Jobs are shared within all cluster members; if an observation event or any other OSGi event results in the creation of a job, special care needs to be taken to avoid that the job is created on all cluster instances. The easiest way to avoid this, is to use the topology API and make sure the job is only created on the leader instance.
Also attention should be spent when registering scheduled jobs; the API does not prevent you to register multiple instances of the same job for the same time. But typically this is not desired, but instead that event should be executed only once in the cluster at the specified time. To achieve this behavior always check if a job for the desired topic is already registered; and only in case it is not schedule that job. See the example at Scheduled Jobs.
You should not unschedule such a job in @Deactivate
method of an OSGI Component. In a clustered environment with nodes starting and stopping in an often unexpected order and time this could lead to situations where the job is not scheduled and therefor not executed.

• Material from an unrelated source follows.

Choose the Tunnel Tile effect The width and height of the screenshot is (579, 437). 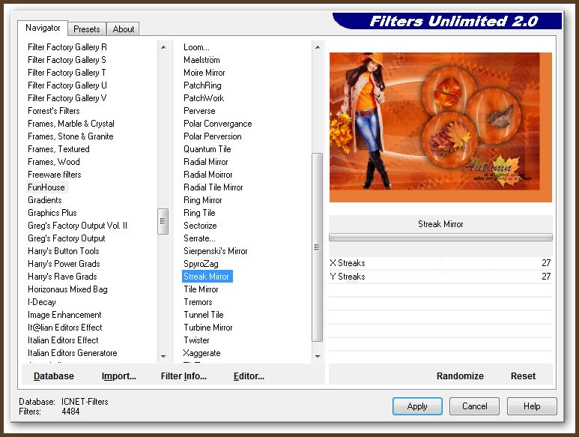204,315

In addition to the job handling, the Sling Event support adds handling for distributed events. A distributed event is an OSGi event which is sent across JVM boundaries to a different VM. A potential use case is to broadcast information in a clustered environment.

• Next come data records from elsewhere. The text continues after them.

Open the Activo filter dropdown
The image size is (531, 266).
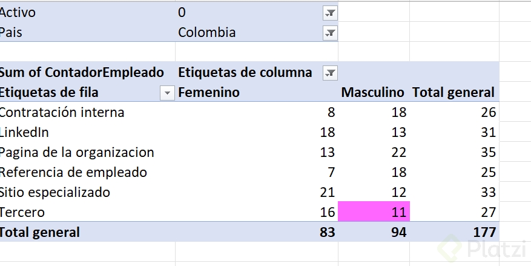coord(331,13)
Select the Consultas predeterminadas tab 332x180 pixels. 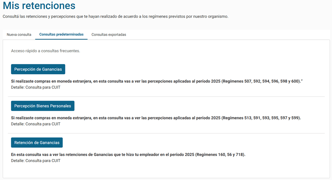coord(61,35)
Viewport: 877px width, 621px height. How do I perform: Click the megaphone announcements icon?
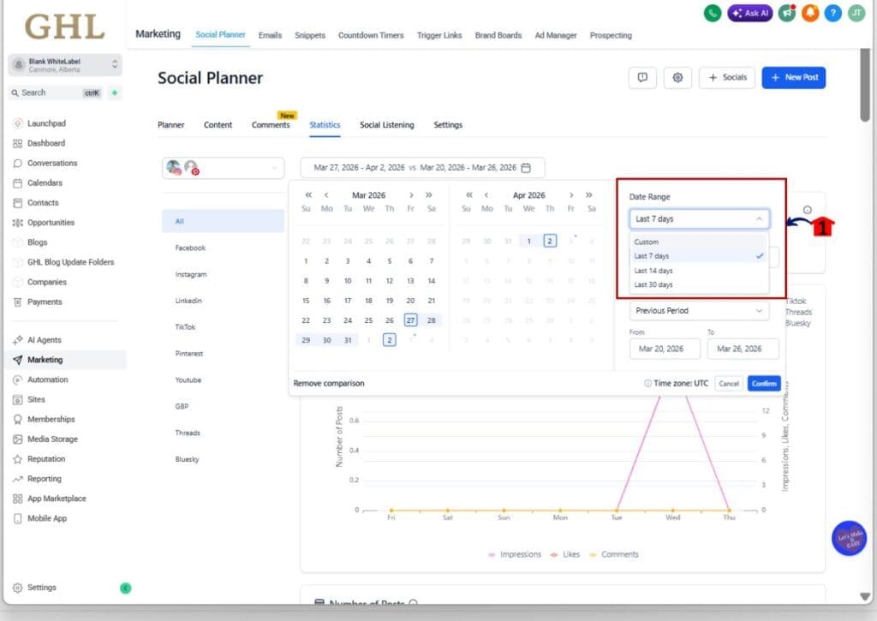pyautogui.click(x=786, y=13)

The foundation of the distributed event mechanism is to distribute each event to every node in a clustered environment. The event distribution mechanism has no knowledge about the intent of the event and therefore is not able to make delivery decisions by itself. It is up to the sender to decide what should happen. The sender must explicitly declare an event to be distributed as for example framework related events (bundle stopped, installed etc.) should not be distributed.
The event mechanism will provide additional functionality making it easier for event receivers to decide if they should process an event. The event receiver can determine if the event is a local event or comming from a remote application node. Therefore a general rule of thumb is to process events only if they're local and just regard remote events as a FYI.

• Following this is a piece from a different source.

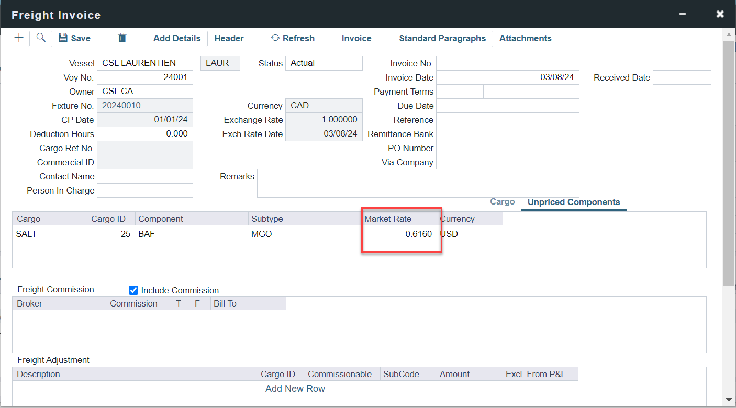The width and height of the screenshot is (736, 408).
Task: Switch to the Cargo tab
Action: (x=502, y=202)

For distributed events two properties are defined (check the EventUtil class):
While the event.distribute must be set by the sender of an event (if the event should be distributed), the event.application property is maintained by the event mechanism. Therefore a client sending an event should never set this information by itself. This will confuse the local event handlers and result in unexpected behaviour. On remote events the event.application is set by the event distribution mechanism.
The (local) event admin is the service distributing events locally. The Sling Distributing Event Handler is a registered event handler that is listening for events to be distributed. It distributes the events to remote application notes, Sling's resource tree is used for distribution. The distributing event handler writes the events into the resource tree, the distributing event handlers on other application nodes get notified through observation and then distribute the read events locally.
As mentioned above, the client sending an event has to mark an event to be distributed in a cluster by setting the event.distribute in the event properties (through EventUtil). This distribution mechanism has the advantage that the application nodes do not need to know each other and the distribution mechanism is independent from the used event admin implementation.
Scheduled events are OSGi events that have been created by the environemnt. They are generated on each application node of the cluster through an own scheduler instance. Sending these events works the same as sending events based on JCR events (see above).